Matthew Estes is a Training and Education Coordinator for the Arizona Superior Court in Pima County. In that role, he brings trainings to judicial staff across many different platforms, and works specifically with juvenile detention and probation staff to meet their training needs on a case-by-case basis. Previously, Matthew was an instructor and curriculum designer at the high school and community college levels.

Nancy Smith is the Field Trainer for the Pima County Courts based in Tucson, AZ. As such she provides training on a wide variety of topics, including case management systems, to courts all over the county. A professional teacher, Nancy has worked in judicial branch education since 2008. Nancy has been a member of NASJE since 2009, and is currently the Western Region Director.

Fruitvale Station: A Review and Discussion
by Nancy Smith, Field Trainer, Pima County Superior Court, Tucson

The film Fruitvale Station is a film any judicial educator could use as a basis for a serious discussion of racism in America. The film illustrates the chasms that separate people of different colors and how involvement in the criminal justice system negatively impacts the lives of those caught up in it. Yet the film portrays its protagonist realistically, without sugarcoating his very real problems and culpability. Viewers see a person stigmatized in many ways by society and by his own actions, and unable regardless of his efforts to find his way out of the downward spiral of his life. Just when the audience is hopeful, everything goes wrong.

Oscar Grant, played by Michael B. Jordan, is a 22 year-old black man from Hayward, CA who spent 2 years in prison for drugs. He is a hothead and often irresponsible. Oscar is trying to redeem his life by getting his job back, staying honest, helping his family and raising his young daughter. He has the support of his mother and grandmother, but his sister takes from him and his girlfriend is tired of his inability to be straight with her. In the end, Oscar dies when a Bay Area Rapid Transit (BART) officer shoots him in the back during a struggle in the train station.

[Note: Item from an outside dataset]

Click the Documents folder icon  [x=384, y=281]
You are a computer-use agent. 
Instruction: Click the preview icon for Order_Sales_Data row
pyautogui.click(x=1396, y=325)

The struggle and gunshot are captured by numerous cell phones, and cell phones play a major role both in the trial of the officer and in the film. The power of connectedness, both positive and negative, resonates throughout. Witnesses stated that they began filming with their phones because what was happening to Oscar and his friends in the train station “wasn’t right.” Despite many angles from many cell phones, we are left without all the answers about the shooting.

While watching this film, the viewer struggles with the opposing sides of Oscar – is he a good guy or a bad guy? Is he trying or not? Is he right or wrong? Is he responsible or not?

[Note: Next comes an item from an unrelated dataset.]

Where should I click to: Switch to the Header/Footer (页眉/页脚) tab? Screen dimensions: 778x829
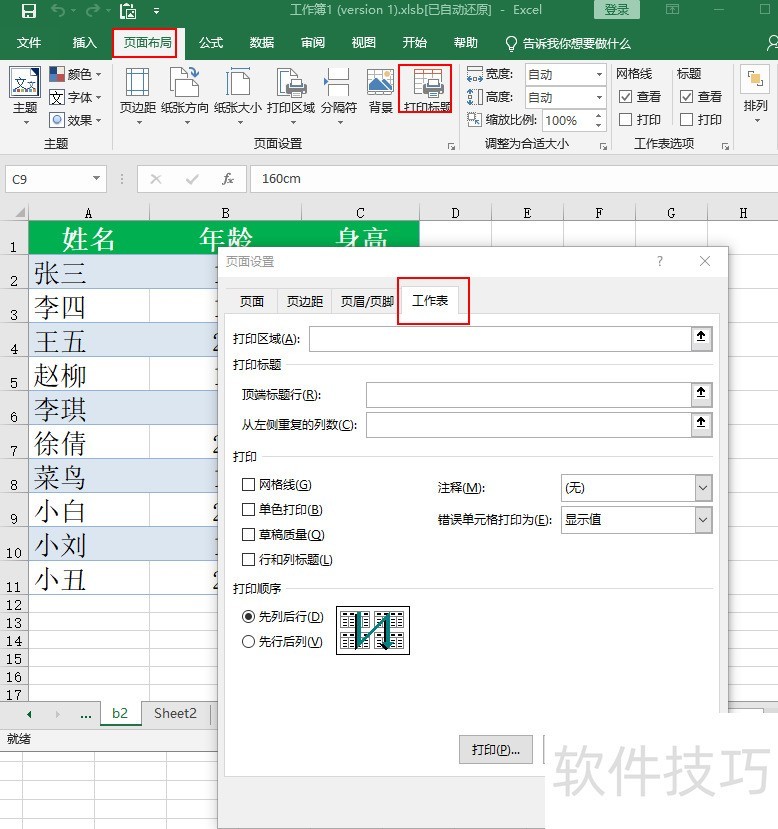pyautogui.click(x=367, y=301)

Racism is a major theme in the film. The big question is, “would Oscar have been shot if he had been white?” But the questions raised by the film go much further than that. As court employees, we might ask ourselves if he would have been in prison if he were white. Would he have had a dad in his life if he were white? Would he have been able to hold onto his job if he were white? We can never know.

The juxtaposition of black and white, good and bad creates many questions and some anxiety for viewers. It also provides ample opportunity to facilitate meaningful discussions about where we as a society and where we as a court system need to go to solve the problems depicted in the movie. This film begs its audience to realize that all human lives deserve basic dignity. Winner of several awards at the Sundance and Cannes film festivals, it would be a valuable addition to any educator’s library.